Table 1 Recommendations for fluid and electrolyte management of pediatric patients with acute hyponatremia

Once the acute situation has been stabilized, the serum sodium concentration should be gradually raised by 20–25 mol/L or to approximately 130 mmol/L, whichever yields a smaller net increment, over the next 48 hours. The composition of the fluid should be based on standard calculations of maintenance and deficit fluids and will generally be approximately 100 mmol/L, between 1/2 (0.45%) and normal (0.9%) saline solution. The Adrogue-Madias formula can be used to estimate the change in serum sodium concentration in response to the infusion of a particular type and volume of sodium chloride solution [15]. While there are those who advocate the routine use normal saline for the full correction of hyponatremia to repair sodium deficits, I am of the opinion that acute severe hyponatremia is more commonly associated with the expansion of the extracellular fluid compartment and that following through with the calculations will yield a fluid containing a sodium concentration in the range of 70–100 mmol/L. In the child with acute severe hyponatremia and symptoms of extracellular fluid volume contraction, normal saline is the appropriate solution for the initial fluid resuscitation phase and maintenance therapy until the volume disturbances are resolved.

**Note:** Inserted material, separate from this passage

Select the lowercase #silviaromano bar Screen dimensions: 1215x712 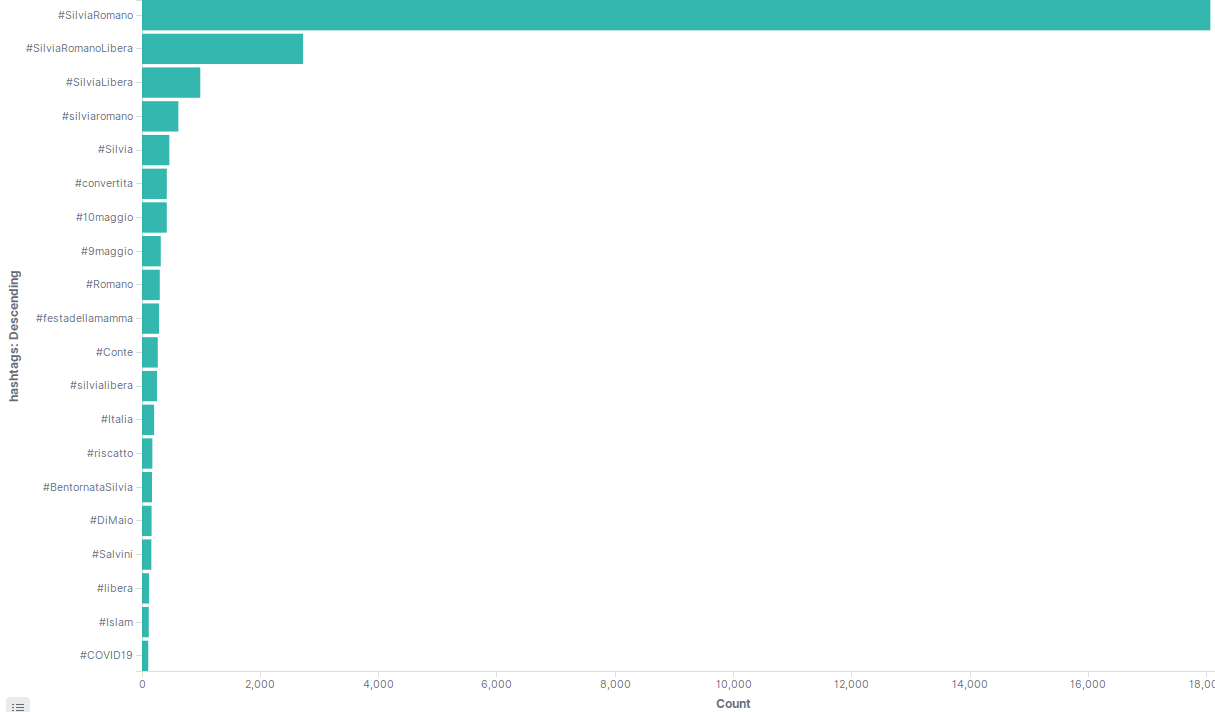(x=160, y=116)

I think that the heated controversy over fast versus slow correction obscures a general agreement about how to manage hyponatremia once the acute neurological consequences are averted. Finally, it is important to remember that the proper treatment of acute hyponatremia does not reflect on standard intravenous fluid therapy. While aggressive treatment is warranted for patients with acute hyponatremia, the routine use of isotonic saline solutions to prevent hyponatremia and the deleterious consequences of cerebral edema still requires careful clinical trials to verify safety and efficacy [16]. I recognize that uniformity of practice is highly unlikely in these circumstances and offer these recommendations as one man’s opinion. I welcome further discussion in the interests of improving practice.

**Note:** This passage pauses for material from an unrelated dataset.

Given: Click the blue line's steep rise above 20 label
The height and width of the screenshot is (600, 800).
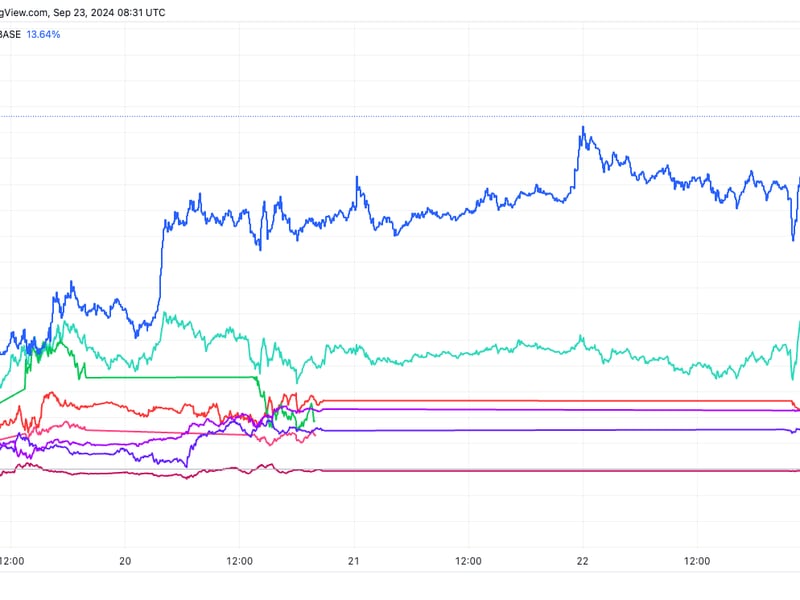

Medical progress usually occurs in small steps. Single studies are rarely sturdy enough to support complete alterations in clinical practice and my recommendations should be considered tentative at best, valid until the next best study is performed. This caveat applies even more when trying to apply lessons learned from experimental studies. Nonetheless, if reports such as the one by Arieff et al. [5] are viewed within the context of a life’s work and interpreted within the current state of knowledge about a given disease process, they can be helpful in defining how to treat difficult conditions such as acute hyponatremia.